Still Water Runs
The water in Elena's glass trembled. That was the first sign—though she wouldn't understand until later. Marcus had ordered the same sparkling water he'd been drinking at their weekly Thursday lunches for three years. But today, his hand shook as he lifted the glass.
"You're running the project, right? The new encryption protocol?" Marcus asked, too casual.
Elena nodded. "We're launching next month. Why?"
"Just curious. You know I like to keep tabs on my favorite junior analyst." His smile didn't reach his eyes. She'd known Marcus since grad school. He'd been her mentor, her friend, the one who'd recommended her for this position at the intelligence contractor.
That night, unable to sleep, Elena found herself doing something she'd never done before. She'd suspected Marcus was drinking too much lately. He'd been distant, evasive. She justified it as concern. But as she logged into the company's internal surveillance system using credentials she'd memorized from an old project, she knew it was something else.

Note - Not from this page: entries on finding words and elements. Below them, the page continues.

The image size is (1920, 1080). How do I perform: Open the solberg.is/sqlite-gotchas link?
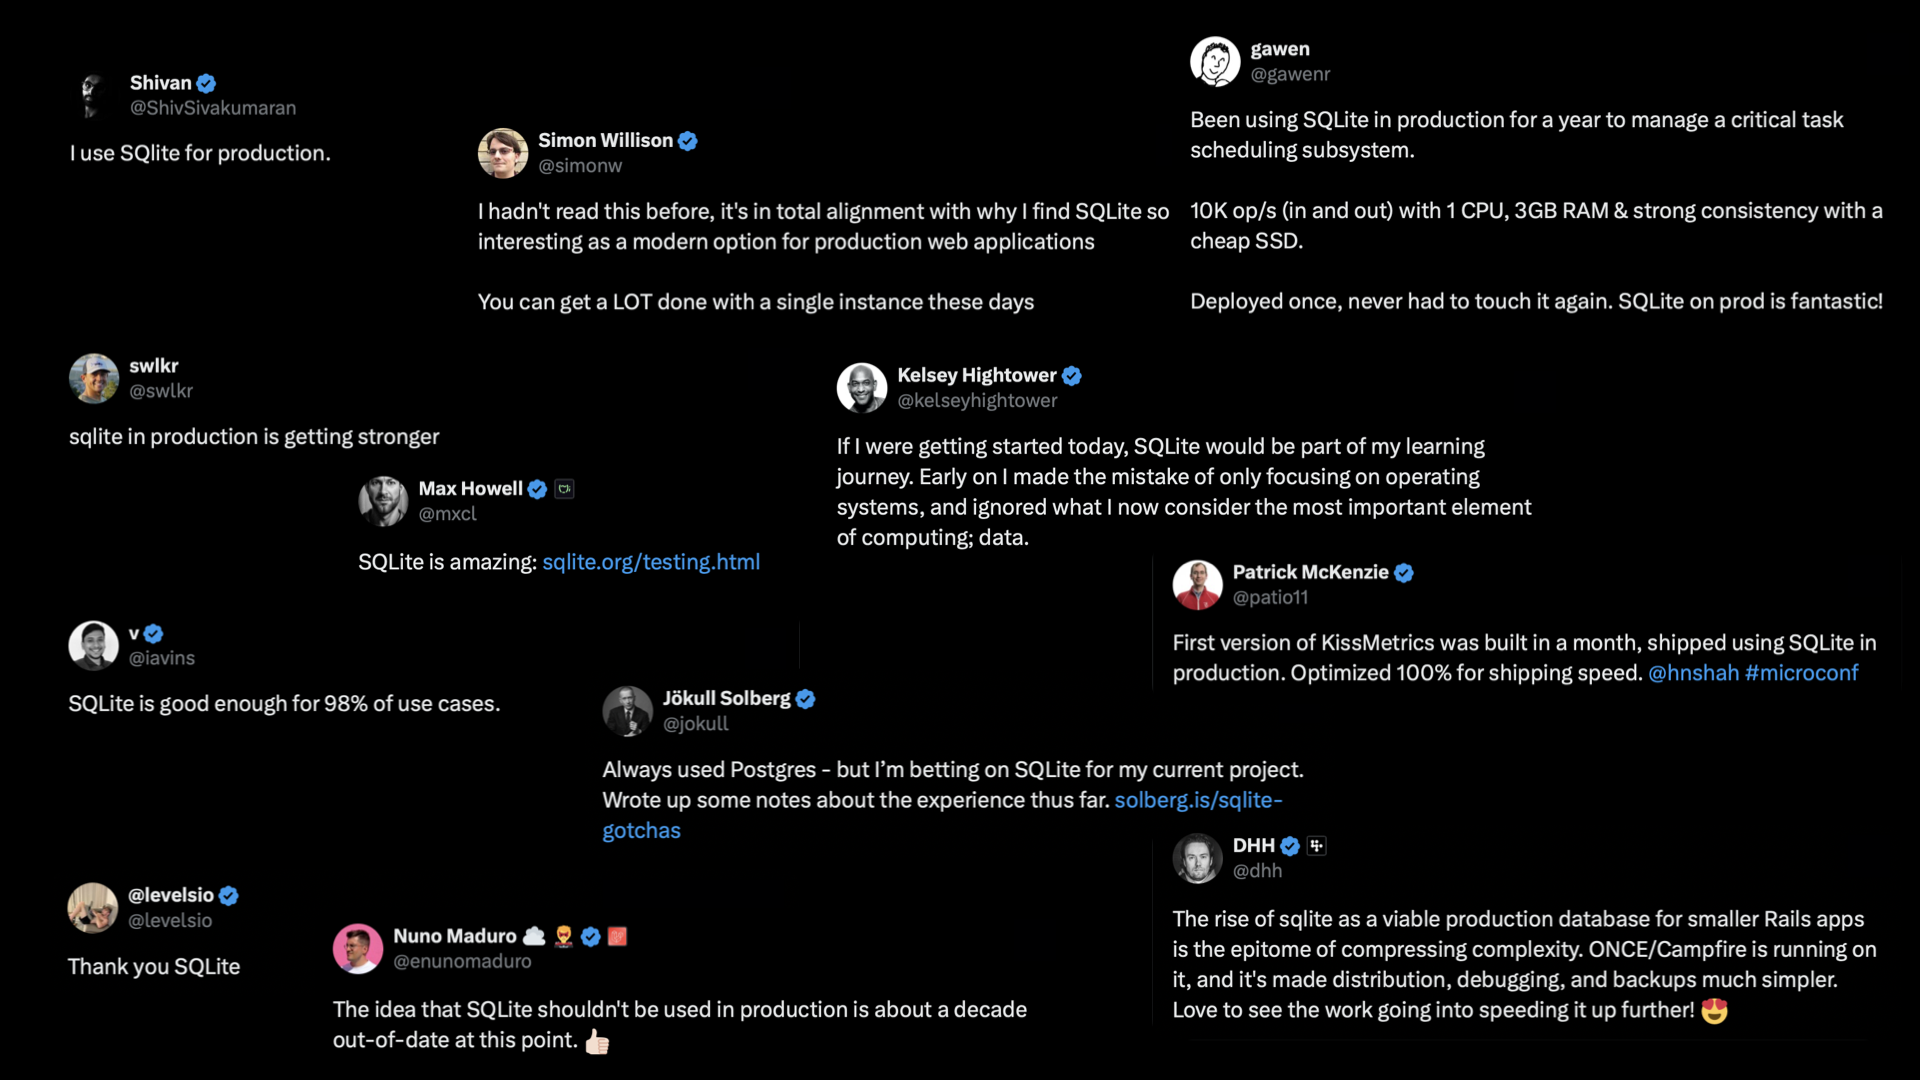pyautogui.click(x=942, y=815)
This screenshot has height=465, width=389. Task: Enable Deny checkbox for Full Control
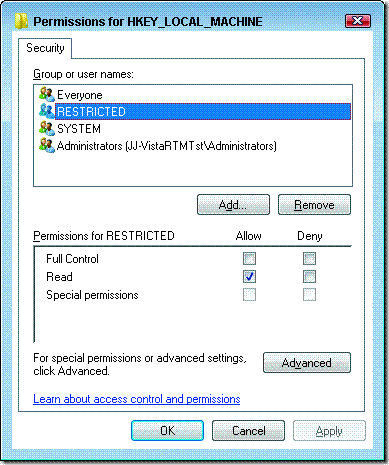pyautogui.click(x=309, y=259)
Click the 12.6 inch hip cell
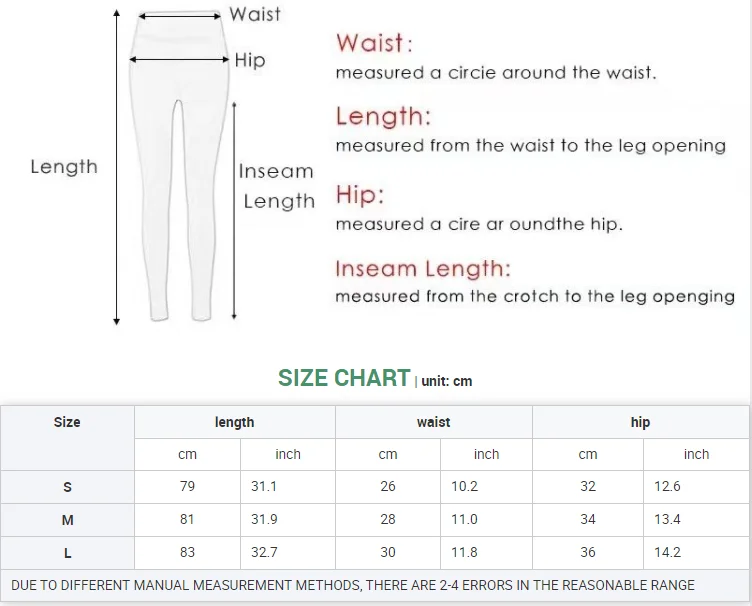This screenshot has height=606, width=752. point(696,487)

She was about to become the thing she'd always despised: a spy.
The footage showed Marcus entering the server room at 2:17 AM. He inserted a drive into the backup terminal. Elena's heart hammered as she tracked the IP address he'd accessed—one registered to a shell company in the Caymans, one she recognized from a briefing she'd sat in on years ago. They were investigating a suspected foreign intelligence asset.
Marcus wasn't just selling secrets. He was one of them.
Her iphone buzzed on the nightstand. A text from Marcus: "Can we talk?"
She sat in the dark, water from the glass on her nightstand spilling onto her hand as she set it down. Three years of friendship. Mentorship. Trust. All while he'd been using her, grooming her, positioning himself to access the protocols she now oversaw.
The water stain on her nightstand would remain, she knew. Some marks didn't fade.
Elena stood up. She would report him. She would. But first, she needed to understand how someone she'd trusted so completely could betray everything without a hint of remorse.
Some betrayals, she realized, left you drowning before you even noticed you were in the water.